It takes DISA 3.5 hours to activate a single classified mobile phone -- here's why

Over-the-air provisioning remains a challenge for classified mobile devices.

Shutterstock image: mobile enterprise.

The National Security Agency recently added the Samsung S4, S5 and a few other devices to its list of off-the-shelf gadgets approved to store and transmit classified information. But getting encrypted devices activated and into the field is a bit of an ordeal.

According to Gregory Youst, CTO and chief mobility engineer at the Defense Information Systems Agency, the military component that manages mobile devices on classified networks, the NSA generates encryption keys on a hard disk. At DISA, the keys are manually entered into the device, and then the disk is destroyed. In all, Youst says, it takes three-and-a-half hours to provision a single phone.

"We know it's not scalable," Youst said at an Oct. 22 meeting of the Information Security and Privacy Advisory Board. "We have to get to where we can make it scalable and working over the air."

Right now, Youst said, there are only about 500 phones approved for classified use out there, and the intention is to scale up to 1,500 in the near term. Overall demand, Youst said, is about 25,000 devices.

That number might seem low, given government estimates that about 5.1 million individuals hold a secret or top secret security clearance. But Youst noted that from the Defense Department perspective, classified networks are for command and control, not the soldier in the battlefield.

To that end, DISA and the NSA are working with Google, Apple, Microsoft and other equipment and operating system manufacturers.

"The [manufacturers] are going to have to make some changes and open up some APIs," Youst said, to allow devices to generate encryption keys derived from information embedded in military Common Access Cards -- a smartcard deployed under the 10-year-old Homeland Security Presidential Directive 12. The phone will generate the key, Youst explained, and will never leave its secure container. Current policy militates against relying on build-in encryption, because there's no way to be sure that "those who generated the credential didn’t put in a back door."

The NSA is still getting used to the idea of mobility, according to Troy Lange, chief of systems and technologies analysis and a leader of the NSA's "commercial classified" program. "Us talking about anything other than risk avoidance is quite amazing," Lange said.

The agency has moved from designing its own devices and delivering detailed specs to contractors -- a process that took up to three years -- to adopting commercial devices for classified use.
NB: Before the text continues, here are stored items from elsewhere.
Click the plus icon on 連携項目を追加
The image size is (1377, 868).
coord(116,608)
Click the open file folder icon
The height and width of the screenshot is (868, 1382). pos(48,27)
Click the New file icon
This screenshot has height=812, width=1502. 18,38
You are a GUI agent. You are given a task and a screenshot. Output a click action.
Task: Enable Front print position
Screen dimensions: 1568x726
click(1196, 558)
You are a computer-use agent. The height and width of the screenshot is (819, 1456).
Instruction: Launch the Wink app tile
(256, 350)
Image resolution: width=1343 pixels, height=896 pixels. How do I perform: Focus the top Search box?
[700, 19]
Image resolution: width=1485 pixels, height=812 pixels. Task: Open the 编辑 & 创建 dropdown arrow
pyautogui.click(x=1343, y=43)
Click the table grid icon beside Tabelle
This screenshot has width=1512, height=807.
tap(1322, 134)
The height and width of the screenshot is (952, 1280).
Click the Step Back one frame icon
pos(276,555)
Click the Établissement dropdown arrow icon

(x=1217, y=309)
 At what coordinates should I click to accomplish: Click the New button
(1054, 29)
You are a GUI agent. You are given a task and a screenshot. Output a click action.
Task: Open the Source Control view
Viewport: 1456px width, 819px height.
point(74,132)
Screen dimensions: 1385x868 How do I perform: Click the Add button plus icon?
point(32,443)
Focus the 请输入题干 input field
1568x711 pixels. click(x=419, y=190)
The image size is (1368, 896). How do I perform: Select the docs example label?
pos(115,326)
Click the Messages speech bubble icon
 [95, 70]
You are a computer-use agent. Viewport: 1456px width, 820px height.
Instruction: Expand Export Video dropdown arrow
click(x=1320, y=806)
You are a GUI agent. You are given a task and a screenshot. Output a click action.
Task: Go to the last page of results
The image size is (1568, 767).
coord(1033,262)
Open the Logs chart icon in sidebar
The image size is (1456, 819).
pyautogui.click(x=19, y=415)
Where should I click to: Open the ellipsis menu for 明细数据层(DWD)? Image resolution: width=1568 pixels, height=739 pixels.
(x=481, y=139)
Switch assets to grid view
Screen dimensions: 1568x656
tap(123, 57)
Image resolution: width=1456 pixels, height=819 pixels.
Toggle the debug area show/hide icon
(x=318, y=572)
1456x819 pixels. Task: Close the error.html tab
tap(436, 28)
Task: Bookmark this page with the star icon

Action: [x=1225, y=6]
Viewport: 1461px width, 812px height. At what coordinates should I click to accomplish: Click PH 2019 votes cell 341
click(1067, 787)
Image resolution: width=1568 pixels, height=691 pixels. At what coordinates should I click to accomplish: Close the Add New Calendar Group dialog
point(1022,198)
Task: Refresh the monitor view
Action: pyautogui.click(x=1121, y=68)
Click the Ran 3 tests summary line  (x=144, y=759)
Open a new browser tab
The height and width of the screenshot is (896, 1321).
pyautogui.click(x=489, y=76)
But Lange noted that "the device is probably the easiest part." All the other things -- network monitoring, enterprise services -- are much harder. The NSA solution involves redundant, independently designed encryption layers, and it's cloud based, with the device ideally acting as a conduit to classified data, but not as a storage hub.

Other security measures under consideration include limiting access to data when a user is out in public. Access to data could be compartmentalized by need, with full classified access being granted to subject matter experts as the need arises -- for instance, in the event of a national security crisis. "The enterprise might be able to make some decisions about that," Lange said.